### Page excerpt
+ + + + +

Natural plant fibers have long served as essential raw materials in the textile and materials processing industries. B. ceiba produces a typical cellulosic fiber, yet its distinct features—such as a thin cell wall, reduced mechanical strength, and poor spinnability—set it apart from conventional commercial fibers like those of upland cotton [27]. Despite its industrial relevance, the molecular mechanisms governing fiber development and cell morphogenesis in B. ceiba remain largely unexplored.

To elucidate the morphological and functional divergence between B. ceiba and upland cotton fibers, we propose a hypothetical model outlining the key regulatory factors involved in the formation of B. ceiba fibers. Unlike the well-characterized fiber initiation in cotton, where single trichome cells expand directly into fibers, B. ceiba fibers arise from clusters of trichome cells generated via successive cell divisions during the initiation phase [26, 27]. This developmental distinction is mirrored at the transcriptomic level, where genes associated with cell division or trichome cell proliferation—including CML42 (BceiT011556.1), histone acetyltransferase GCN5 (BceiT010663.1), SPL14 (BceiT018111.1), and PLATZ transcription factor ORE15 (BceiT012202.1)—exhibited elevated expression in B. ceiba than in upland cotton during the initiation stage, such as the the calmodulin-related calcium sensor [38, 39]. Nevertheless, the precise regulatory pathways and gene interactions involved in these atypical cell division events remain to be elucidated. The hollow morphology and thin cell walls of B. ceiba fibers may reflect enhanced activity of genes related to cell wall loosening and expansion. Notably, genes such as EXPA5 (BceiT007210.1), XET4 (BceiT028551.1), and Fb15 (BceiT033427.1) were more highly expressed in B. ceiba than in upland cotton. Conversely, genes integral to cellulose biosynthesis and secondary wall assembly—such as CESA8 (BceiT031769.1), KOR (BceiT028094.1), IRX9 (BceiT001194.1), and FLA12 (BceiT033294.1)—were expressed at lower levels in B. ceiba than in upland cotton. These findings indicate a trade-off between fiber extensibility and cell wall rigidity, which likely contributes to the mechanical characteristics of B. ceiba fibers.

+ + + + +

### Material provided
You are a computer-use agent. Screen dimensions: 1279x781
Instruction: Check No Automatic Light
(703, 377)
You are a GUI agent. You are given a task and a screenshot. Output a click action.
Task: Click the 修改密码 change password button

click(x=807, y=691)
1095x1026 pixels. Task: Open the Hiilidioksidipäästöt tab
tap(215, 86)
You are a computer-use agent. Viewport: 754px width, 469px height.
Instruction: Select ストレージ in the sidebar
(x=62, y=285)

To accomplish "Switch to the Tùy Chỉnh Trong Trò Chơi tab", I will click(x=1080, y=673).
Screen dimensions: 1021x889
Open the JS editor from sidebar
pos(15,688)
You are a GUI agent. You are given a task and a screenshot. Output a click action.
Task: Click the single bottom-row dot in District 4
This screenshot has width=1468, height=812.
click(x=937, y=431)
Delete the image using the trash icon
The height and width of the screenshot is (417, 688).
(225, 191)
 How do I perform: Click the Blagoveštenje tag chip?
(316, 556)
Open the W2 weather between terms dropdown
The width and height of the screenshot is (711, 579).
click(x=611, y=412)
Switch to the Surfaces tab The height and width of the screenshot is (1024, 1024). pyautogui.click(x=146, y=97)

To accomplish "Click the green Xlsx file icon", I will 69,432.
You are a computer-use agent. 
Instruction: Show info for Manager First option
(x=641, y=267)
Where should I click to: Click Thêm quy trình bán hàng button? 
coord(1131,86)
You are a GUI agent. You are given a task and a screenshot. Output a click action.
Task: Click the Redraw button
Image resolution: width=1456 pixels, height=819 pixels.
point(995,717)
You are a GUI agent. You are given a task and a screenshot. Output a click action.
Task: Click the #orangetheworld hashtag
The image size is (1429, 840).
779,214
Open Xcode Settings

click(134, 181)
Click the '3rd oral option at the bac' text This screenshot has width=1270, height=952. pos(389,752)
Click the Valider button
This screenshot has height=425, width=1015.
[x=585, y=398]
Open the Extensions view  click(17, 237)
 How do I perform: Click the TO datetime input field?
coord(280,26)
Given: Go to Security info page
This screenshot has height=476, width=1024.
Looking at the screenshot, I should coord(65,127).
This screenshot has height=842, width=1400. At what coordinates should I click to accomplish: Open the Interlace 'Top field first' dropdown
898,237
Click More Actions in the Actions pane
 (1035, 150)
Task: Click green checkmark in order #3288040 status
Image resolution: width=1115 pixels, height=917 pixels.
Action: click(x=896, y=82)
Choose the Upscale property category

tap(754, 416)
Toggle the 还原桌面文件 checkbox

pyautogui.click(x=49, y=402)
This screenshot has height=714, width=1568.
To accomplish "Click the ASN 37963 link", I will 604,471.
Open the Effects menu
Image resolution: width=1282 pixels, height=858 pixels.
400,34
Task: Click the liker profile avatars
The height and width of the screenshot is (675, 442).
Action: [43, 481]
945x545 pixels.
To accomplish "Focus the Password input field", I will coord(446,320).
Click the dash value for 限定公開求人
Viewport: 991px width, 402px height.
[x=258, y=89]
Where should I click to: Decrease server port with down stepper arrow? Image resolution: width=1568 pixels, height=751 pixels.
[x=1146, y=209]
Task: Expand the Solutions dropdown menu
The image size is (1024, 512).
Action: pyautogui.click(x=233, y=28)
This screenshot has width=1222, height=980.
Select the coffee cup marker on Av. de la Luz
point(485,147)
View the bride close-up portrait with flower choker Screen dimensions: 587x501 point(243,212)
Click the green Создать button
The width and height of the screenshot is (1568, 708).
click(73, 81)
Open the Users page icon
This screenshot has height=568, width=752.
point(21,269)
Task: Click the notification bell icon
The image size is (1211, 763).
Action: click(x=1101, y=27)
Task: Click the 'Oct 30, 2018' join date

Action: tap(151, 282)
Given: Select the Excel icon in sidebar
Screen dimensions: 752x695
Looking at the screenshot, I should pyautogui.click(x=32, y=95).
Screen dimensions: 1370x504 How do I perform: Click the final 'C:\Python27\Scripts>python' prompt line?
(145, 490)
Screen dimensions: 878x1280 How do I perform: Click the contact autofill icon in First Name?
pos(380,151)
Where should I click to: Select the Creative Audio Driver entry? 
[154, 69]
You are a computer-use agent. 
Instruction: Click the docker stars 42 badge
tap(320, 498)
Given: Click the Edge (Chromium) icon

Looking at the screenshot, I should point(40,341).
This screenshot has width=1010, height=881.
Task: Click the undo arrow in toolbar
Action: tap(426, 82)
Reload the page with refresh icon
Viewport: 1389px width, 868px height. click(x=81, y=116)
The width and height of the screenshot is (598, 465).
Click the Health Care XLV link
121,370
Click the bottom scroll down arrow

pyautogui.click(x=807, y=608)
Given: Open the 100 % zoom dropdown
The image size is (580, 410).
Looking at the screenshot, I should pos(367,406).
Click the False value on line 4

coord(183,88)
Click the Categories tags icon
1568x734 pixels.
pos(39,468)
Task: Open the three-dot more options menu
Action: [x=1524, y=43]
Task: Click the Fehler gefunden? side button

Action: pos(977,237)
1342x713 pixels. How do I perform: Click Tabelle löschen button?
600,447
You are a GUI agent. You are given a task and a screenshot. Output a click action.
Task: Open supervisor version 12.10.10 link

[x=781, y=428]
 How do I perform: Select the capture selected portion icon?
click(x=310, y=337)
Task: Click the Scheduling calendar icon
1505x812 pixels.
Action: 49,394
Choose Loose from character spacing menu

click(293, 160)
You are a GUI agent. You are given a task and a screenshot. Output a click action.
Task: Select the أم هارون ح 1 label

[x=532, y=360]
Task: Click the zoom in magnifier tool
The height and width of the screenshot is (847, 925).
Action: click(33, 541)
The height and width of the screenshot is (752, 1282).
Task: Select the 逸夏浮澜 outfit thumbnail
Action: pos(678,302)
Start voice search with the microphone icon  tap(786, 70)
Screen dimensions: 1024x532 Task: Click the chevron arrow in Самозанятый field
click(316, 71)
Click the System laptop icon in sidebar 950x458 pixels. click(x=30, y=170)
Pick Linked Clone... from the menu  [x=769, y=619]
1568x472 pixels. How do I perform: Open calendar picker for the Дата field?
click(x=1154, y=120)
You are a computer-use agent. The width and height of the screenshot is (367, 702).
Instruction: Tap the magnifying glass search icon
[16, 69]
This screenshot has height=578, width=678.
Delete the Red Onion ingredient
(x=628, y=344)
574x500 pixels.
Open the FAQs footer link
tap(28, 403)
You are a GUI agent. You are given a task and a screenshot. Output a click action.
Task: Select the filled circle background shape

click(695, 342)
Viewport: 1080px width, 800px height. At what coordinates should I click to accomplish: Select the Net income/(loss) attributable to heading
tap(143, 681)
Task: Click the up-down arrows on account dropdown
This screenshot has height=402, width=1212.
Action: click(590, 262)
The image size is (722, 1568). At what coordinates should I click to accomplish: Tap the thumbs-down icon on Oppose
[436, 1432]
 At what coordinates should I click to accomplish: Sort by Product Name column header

+ + + + +

### Task objective
Reproduce the portion of the passage on B. ceiba fibers from "Natural plant fibers" to "remain largely unexplored.", keeping every word and mark unchanged.

### Solution to the problem
Natural plant fibers have long served as essential raw materials in the textile and materials processing industries. B. ceiba produces a typical cellulosic fiber, yet its distinct features—such as a thin cell wall, reduced mechanical strength, and poor spinnability—set it apart from conventional commercial fibers like those of upland cotton [27]. Despite its industrial relevance, the molecular mechanisms governing fiber development and cell morphogenesis in B. ceiba remain largely unexplored.